◆ **Exercise**:
Look through the entries below and copy exactly the part that begins with the line containing "Click the 5.58k likes count" and ends with the line containing "Open the medium rare chicken photo". Do not copy the pictures.

Dataset excerpts Start Marker

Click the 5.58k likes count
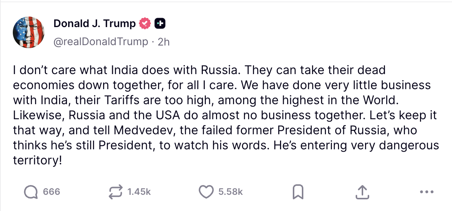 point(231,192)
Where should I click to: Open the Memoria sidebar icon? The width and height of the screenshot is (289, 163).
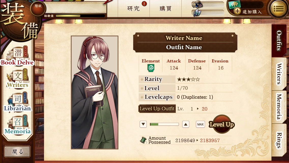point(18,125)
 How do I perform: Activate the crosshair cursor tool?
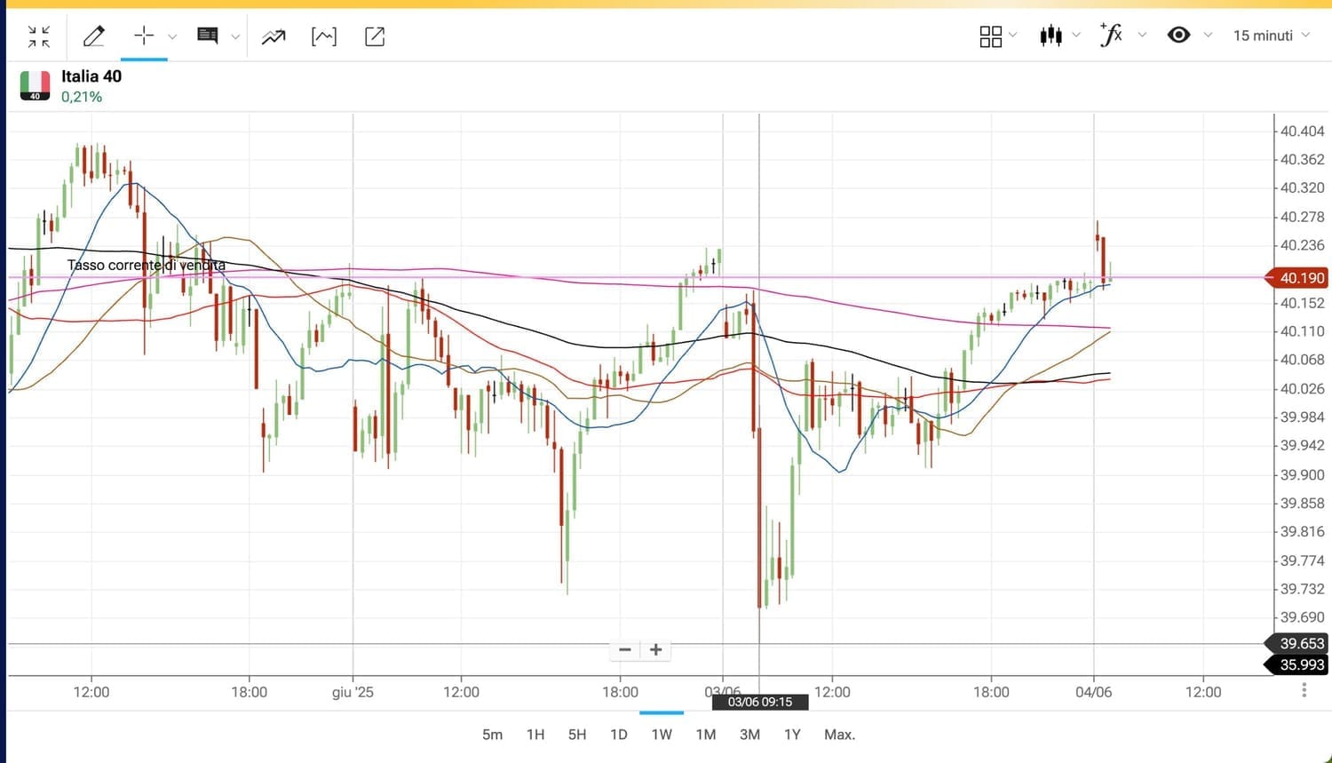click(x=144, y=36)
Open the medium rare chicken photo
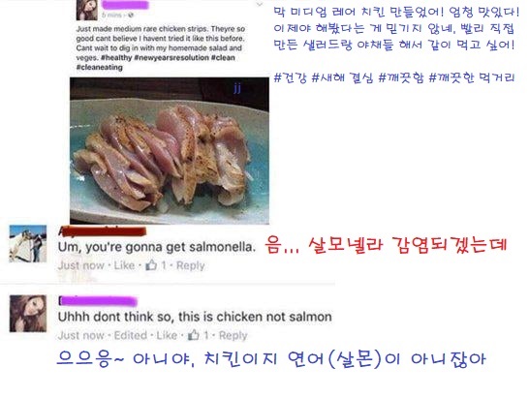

Dataset excerpts End Marker
Dataset excerpts Start Marker

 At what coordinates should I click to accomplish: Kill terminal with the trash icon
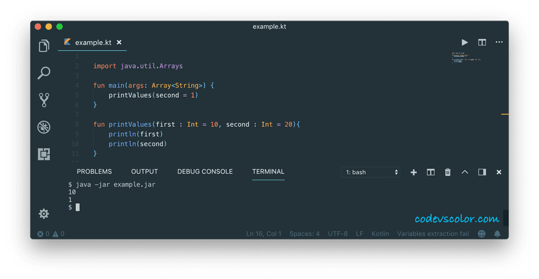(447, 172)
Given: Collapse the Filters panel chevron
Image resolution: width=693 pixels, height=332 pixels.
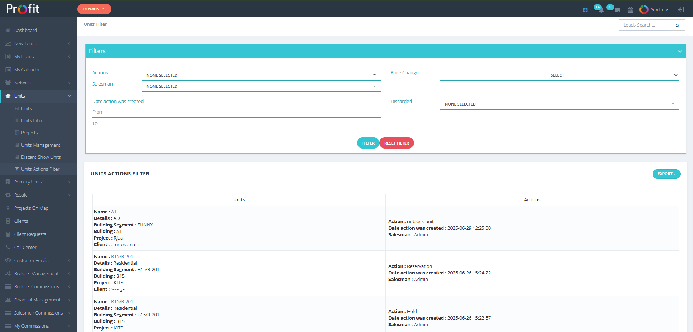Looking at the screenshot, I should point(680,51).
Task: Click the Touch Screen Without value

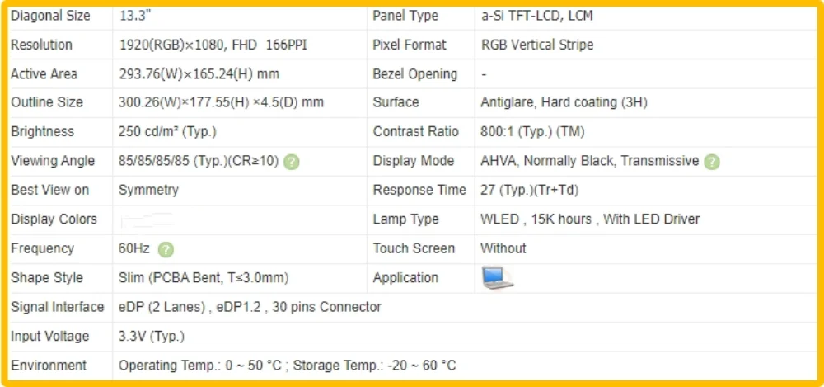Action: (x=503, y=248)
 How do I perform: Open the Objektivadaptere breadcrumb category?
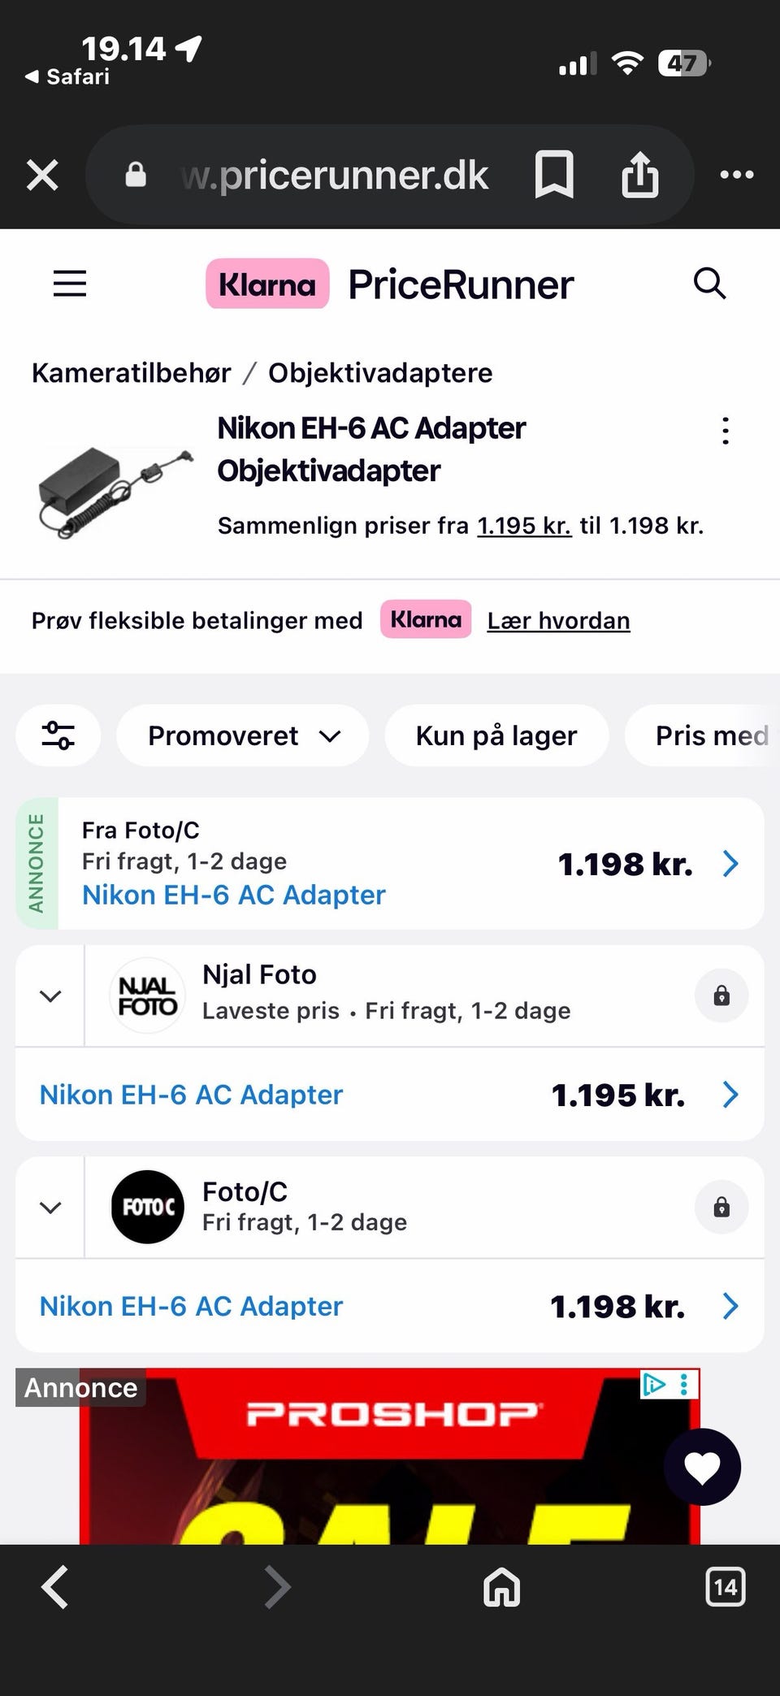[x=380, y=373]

Dataset excerpts End Marker
Dataset excerpts Start Marker

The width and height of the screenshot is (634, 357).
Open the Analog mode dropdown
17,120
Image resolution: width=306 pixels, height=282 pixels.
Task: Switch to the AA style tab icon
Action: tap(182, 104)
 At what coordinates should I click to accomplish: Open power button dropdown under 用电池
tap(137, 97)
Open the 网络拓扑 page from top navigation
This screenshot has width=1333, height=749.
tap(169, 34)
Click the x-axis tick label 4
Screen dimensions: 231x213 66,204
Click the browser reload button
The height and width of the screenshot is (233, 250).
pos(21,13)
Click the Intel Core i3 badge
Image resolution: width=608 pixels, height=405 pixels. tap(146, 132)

Dataset excerpts End Marker

◆ **Response below**:
Click the 5.58k likes count
 point(231,192)
Where should I click to: Open the Memoria sidebar icon? The width and height of the screenshot is (289, 163).
point(18,125)
 How do I perform: Activate the crosshair cursor tool?
click(x=144, y=36)
Open the medium rare chicken photo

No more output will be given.